## Problem description
Omit images. Retype all entries verbatim.

## Exercise data
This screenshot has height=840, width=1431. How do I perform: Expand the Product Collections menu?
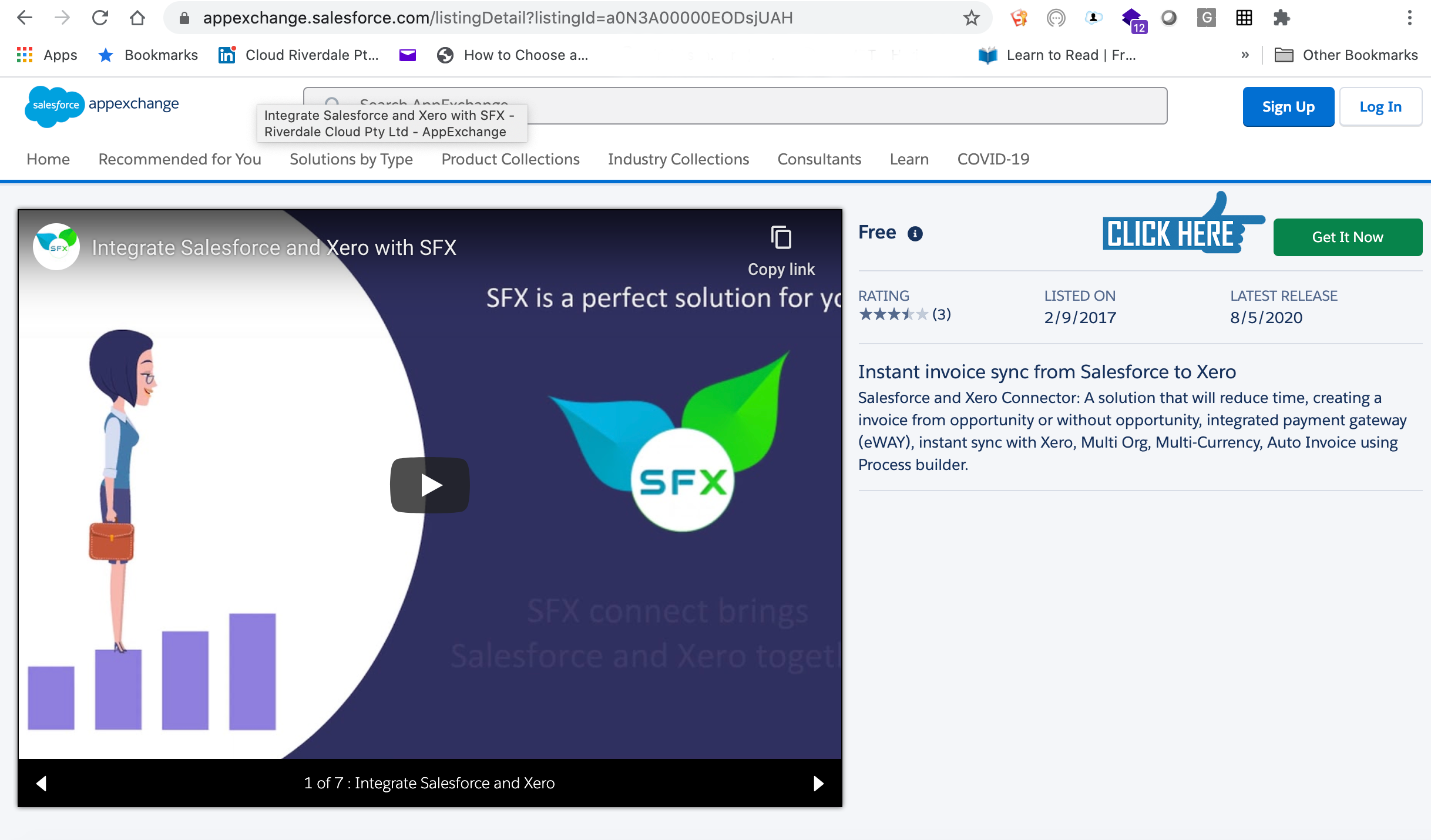click(511, 159)
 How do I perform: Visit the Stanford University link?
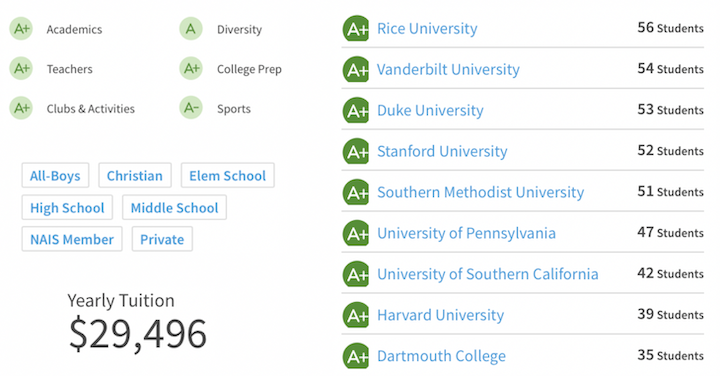click(442, 151)
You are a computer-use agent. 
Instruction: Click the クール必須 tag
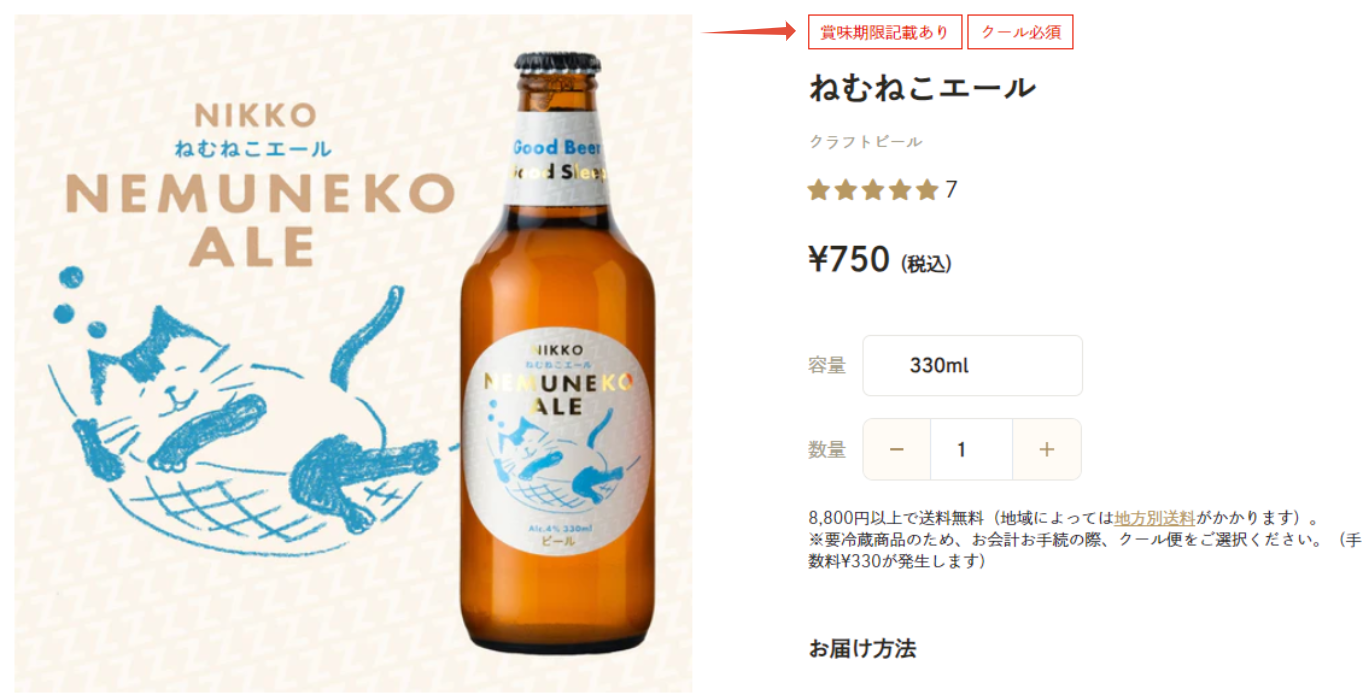point(1020,32)
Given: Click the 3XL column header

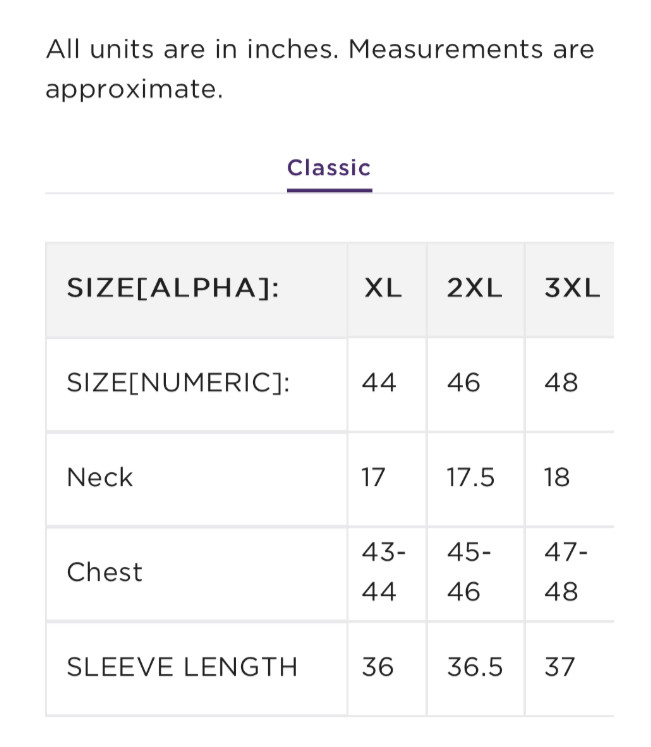Looking at the screenshot, I should [572, 289].
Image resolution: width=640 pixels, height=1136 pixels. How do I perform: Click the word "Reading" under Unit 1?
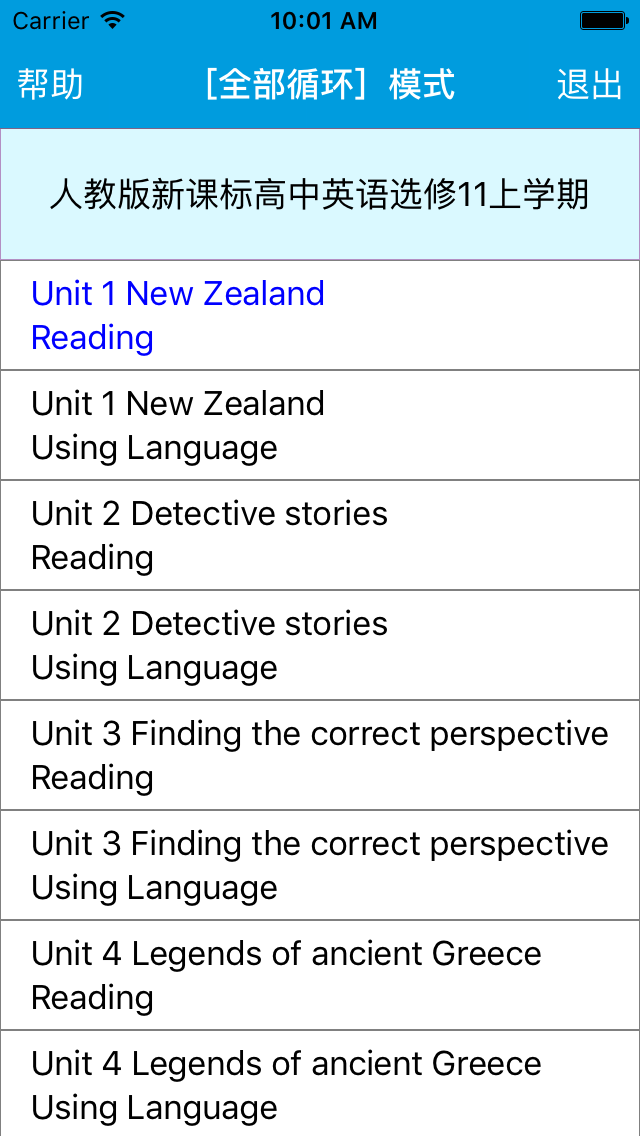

## Output below
This screenshot has height=840, width=1431. How do I perform: Expand the Product Collections menu?
click(511, 159)
 How do I perform: Visit the Stanford University link?
click(442, 151)
You are a computer-use agent. 
Instruction: Click the クール必須 tag
point(1020,32)
Given: Click the 3XL column header

Looking at the screenshot, I should [572, 289].
Image resolution: width=640 pixels, height=1136 pixels. How do I perform: Click the word "Reading" under Unit 1?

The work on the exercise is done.